Problem description: Continue the text on delayed release of the patella in horses from where it stops.

Delayed Release of the Patella condition occurs most often in young horses and ponies, especially those which are unfit and poorly muscled. In the most severe cases the leg becomes stuck in extension and the patella is "locked." The horse may hop on 3 legs, dragging the affected leg behind it. The horse may release itself spontaneously. Some horses remain unable to flex the leg and it may be necessary to force the horse either to back or to jump forward in order to release the patella, which has become stuck on the upper part of the femur. This may happen intermittently several times a day, especially if the horse is kept in. One or both hind legs may be affected.
In less severe cases the patella moves jerkily and its release from the position when the leg is extended is slightly delayed. This may be most obvious when the horse walks up or down a slope or when pushed sideways. If moved over in the box, the horse may move the leg very stiffly. It may find it difficult to make smooth downward transitions from trot to walk and the back legs may appear slightly uncoordinated and jerky.
In many horses and ponies the condition appears to be related to poor muscular tone of the quadriceps muscles. If the horse is kept in work and got fitter, the condition frequently improves and with enough time disappears completely. Hill walk is particularly beneficial, as are long, slow canters. Work in straight lines is often preferable to work in circles. Some people feel that elevation of the heels of the hind feet with special wedge-heeled shoes is helpful. In horses and ponies which fail to respond to conservative treatment, a simple surgical procedure, cutting the medial patellar ligament, usually effects a cure. There are potential complications of this procedure and it should be reserved for those horses for whom regular work has failed to produce adequate improvement.

Material shown:
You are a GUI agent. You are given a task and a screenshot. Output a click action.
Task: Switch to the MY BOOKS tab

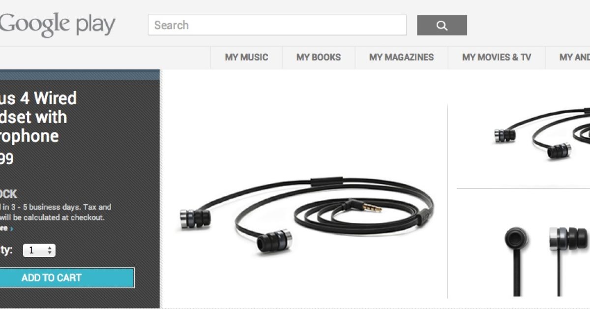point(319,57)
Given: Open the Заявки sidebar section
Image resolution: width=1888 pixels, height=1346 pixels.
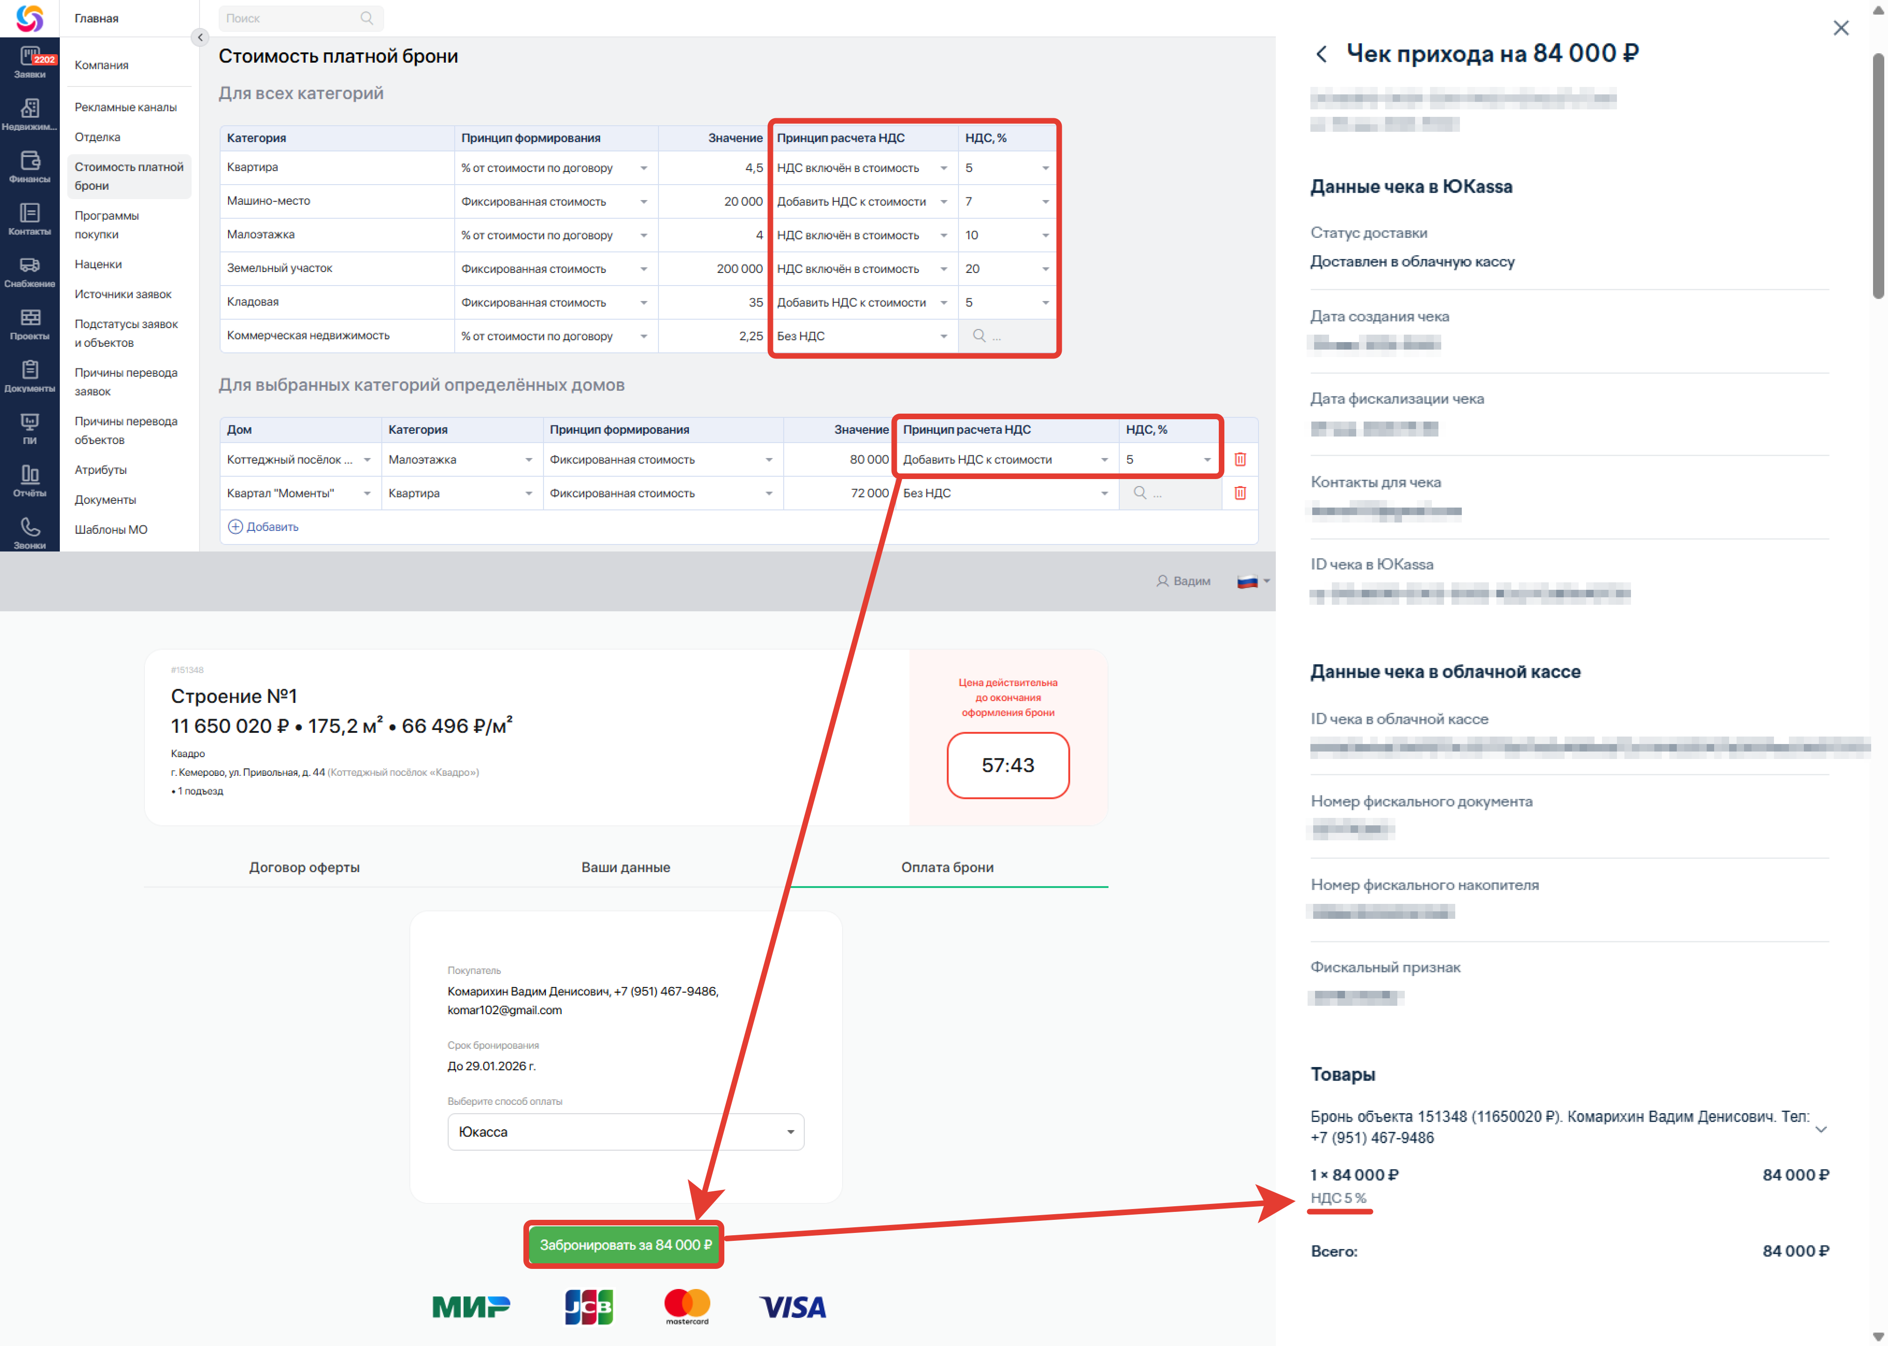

Result of the task:
The lateral trochlear ridge of the femur is one of the most common sites for osteochondrosis. This condition is usually seen in young horses (6 months to 3 years old) but is occasionally identified in older horses. There is marked distension of the femoropatellar stifle joint capsule and slight to moderate lameness characterized by a stiff limb flight, lowered arc of flight of the foot with or without an intermittent roe-drag. Lameness may be aggravated by flexion of the limb. The condition may affect one or both limbs. Young horses with both stifles affected may become slightly roach-backed and have difficulties in getting up after laying down. Diagnosis is confirmed by radiographic examination. Without treatment lameness usually persists. Provided that the lesions are not too severe, surgery is generally successful.
The stifle joint is a common location for subchondral bone cysts, which almost always occur at the point of maximum weight bearing in the lower end of the inside of the femur, the medial femoral condyle. They occur most often in young horses when first starting serious work, but are also found in older horses. The horse shows a sudden onset of a variable degree of lameness. The lameness may be extremely subtle or very severe. The horse usually improves with box rest but the lameness recurs when work is resumed. There is only slight distension of the stifle capsule, if any. Prolonged rest (6 to 9 months) results in soundness in approximately 60% of horses. In horses which fail to respond to rest surgery can be performed with a fair prognosis. Evidence of partial subchondral bone cyst filling and cartilage repair has been reported in many cases along with increased comfort and accelerated return to performance after using Vet-Stem Cell™Therapy.
There is a sudden onset of lameness associated with some swelling of the stifle joint capsule. Diagnosis is based on the clinical signs. Rest usually resolves the lameness. The duration of rest depends on the severity of the initial injury. If lameness persists, the stifle should be radiographed.
Bruising of the stifle region is a common injury either as a result of a kick or hitting a fixed fence when jumping. The latter is a common injury of event horses. There is a variable degree of swelling and lameness.
Anti-inflammatory analgesic drugs are extremely helpful in reducing swelling and removing pain. Plenty of slow exercise prevents the horse from becoming excessively stiff, so if it can be turned out in a small paddock or walked in hand regularly, this is helpful. Provided that there is no underlying bony damage the prognosis is good. If the horse does not improve rapidly the stifle should be examined radiographically. A fracture of the patella or other bony damage might otherwise be missed.